Nadie en Bérgamo se atreve a poner nombre a la razón por la que el Atalanta llega al momento cumbre de su historia sin su goleador Champions: Josip Ilicic. No estará en Lisboa ante el PSG y la culpa no es de un dolor físico, sino de una profunda herida que intenta curar refugiado en los bosques de su país, Eslovenia. El gigante que catapultó al equipo a los cuartos de final fulminando al Valencia con cuatro goles se ha desdibujado en cuatro meses.
Su último partido fue el 11 de julio ante la Juventus. Para entonces ya era una sombra que en Bérgamo no podían volver a colorear. Ilicic estaba librando su propia batalla.

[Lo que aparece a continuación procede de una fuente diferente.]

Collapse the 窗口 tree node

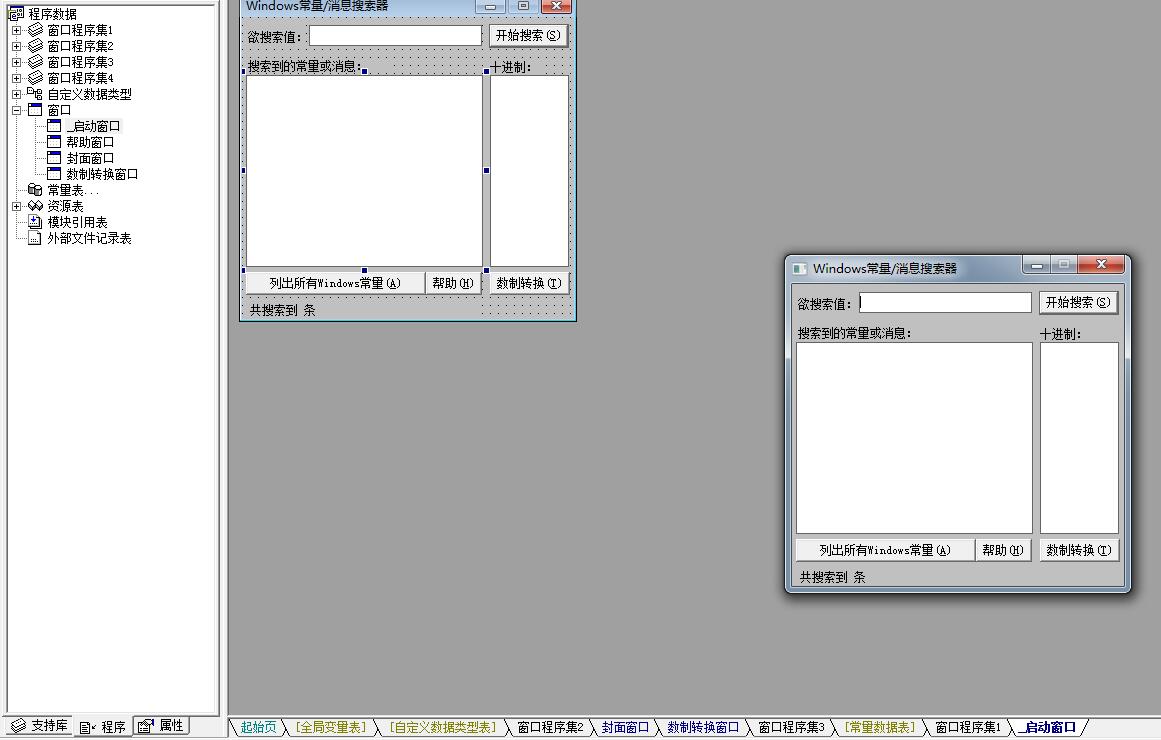point(17,110)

«Nosotros también estamos con vosotros, que sois nuestros ángeles, para ganar el partido más importante», escribía en redes después de donar el balón de su hazaña en Mestalla a la subasta organizada por un hospital. En aquel momento, era el héroe del equipo revelación de Europa, con cinco goles en unos octavos de final atípicos. La oportunidad de seguir asombrado al fútbol continental se la aplazó una pandemia que cogió a los de Bérgamo en el epicentro y afectó al vestuario física -Gasperini confesó haber viajado a Valencia con Covid- y mentalmente. Vivieron en un escenario apocalíptico.

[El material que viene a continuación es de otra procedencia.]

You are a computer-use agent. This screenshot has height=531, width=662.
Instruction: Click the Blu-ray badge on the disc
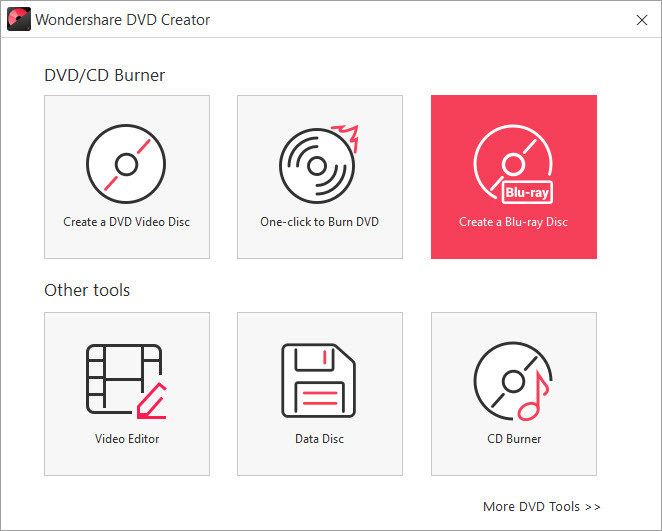pos(525,192)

Cuando Ilicic regresó al césped lo hizo con cinco kilos menos y el fútbol y la mente cortocircuitados. Su burbuja de futbolista la rompieron las sirenas y el desfile de ataúdes y afloraron la tristeza, la preocupación y el miedo. Sentimientos que el delantero conoce bien desde 2018.
Huérfano de padre desde los nueve meses, huyó de Bosnia con su madre y su hermano en plena Guerra de los Balcanes para instalarse en Eslovenia, donde comenzó a jugar al fútbol hasta que del Maribor lo fichó en 2010 el Palermo. Después firmaría por la Fiorentina, donde jugó tres temporadas hasta recalar en la 17/18 en el Atalanta.